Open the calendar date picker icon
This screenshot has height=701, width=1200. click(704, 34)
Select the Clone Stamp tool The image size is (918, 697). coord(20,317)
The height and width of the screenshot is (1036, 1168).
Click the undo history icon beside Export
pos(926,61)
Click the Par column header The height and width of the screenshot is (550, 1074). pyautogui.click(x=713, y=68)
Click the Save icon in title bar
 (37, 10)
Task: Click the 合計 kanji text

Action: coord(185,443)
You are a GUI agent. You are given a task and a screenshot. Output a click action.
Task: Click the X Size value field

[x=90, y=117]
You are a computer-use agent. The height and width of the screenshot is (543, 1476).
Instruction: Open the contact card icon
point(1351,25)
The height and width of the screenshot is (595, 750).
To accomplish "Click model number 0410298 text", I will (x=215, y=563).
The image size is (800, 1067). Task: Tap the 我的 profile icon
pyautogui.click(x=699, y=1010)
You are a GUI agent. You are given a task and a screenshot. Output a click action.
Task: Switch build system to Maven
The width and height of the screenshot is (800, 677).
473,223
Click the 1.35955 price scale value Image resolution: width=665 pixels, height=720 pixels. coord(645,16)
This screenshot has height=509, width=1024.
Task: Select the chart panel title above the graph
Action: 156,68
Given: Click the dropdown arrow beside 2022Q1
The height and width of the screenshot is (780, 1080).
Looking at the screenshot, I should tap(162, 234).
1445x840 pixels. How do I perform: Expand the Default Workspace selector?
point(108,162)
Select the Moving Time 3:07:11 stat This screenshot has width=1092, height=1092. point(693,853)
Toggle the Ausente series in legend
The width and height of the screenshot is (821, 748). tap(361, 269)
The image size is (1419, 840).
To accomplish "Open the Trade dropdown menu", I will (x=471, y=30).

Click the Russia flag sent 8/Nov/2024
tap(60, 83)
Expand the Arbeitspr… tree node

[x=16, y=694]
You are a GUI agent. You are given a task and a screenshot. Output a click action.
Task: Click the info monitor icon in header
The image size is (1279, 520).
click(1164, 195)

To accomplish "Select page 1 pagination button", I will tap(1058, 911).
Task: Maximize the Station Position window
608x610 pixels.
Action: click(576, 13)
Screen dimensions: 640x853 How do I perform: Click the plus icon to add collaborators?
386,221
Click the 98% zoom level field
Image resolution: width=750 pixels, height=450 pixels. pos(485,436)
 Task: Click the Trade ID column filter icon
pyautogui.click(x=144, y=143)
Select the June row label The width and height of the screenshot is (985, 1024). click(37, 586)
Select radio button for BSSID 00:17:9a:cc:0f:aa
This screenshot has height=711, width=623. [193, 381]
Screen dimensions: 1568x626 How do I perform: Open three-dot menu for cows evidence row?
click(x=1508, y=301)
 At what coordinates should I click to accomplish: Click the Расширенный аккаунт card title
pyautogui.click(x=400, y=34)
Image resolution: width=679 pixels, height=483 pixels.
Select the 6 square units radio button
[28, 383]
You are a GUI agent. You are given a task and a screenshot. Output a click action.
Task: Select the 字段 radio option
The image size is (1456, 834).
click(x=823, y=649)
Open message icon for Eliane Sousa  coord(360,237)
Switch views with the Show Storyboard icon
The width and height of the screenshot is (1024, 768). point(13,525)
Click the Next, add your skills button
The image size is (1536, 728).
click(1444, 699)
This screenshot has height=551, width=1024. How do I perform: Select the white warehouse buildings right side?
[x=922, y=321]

_EXERCISE DIRECTIONS_
Tell how many lines in the material contain the string "dropdown". Nothing but the number is needed.

_ANSWER TO THIS EXERCISE_
2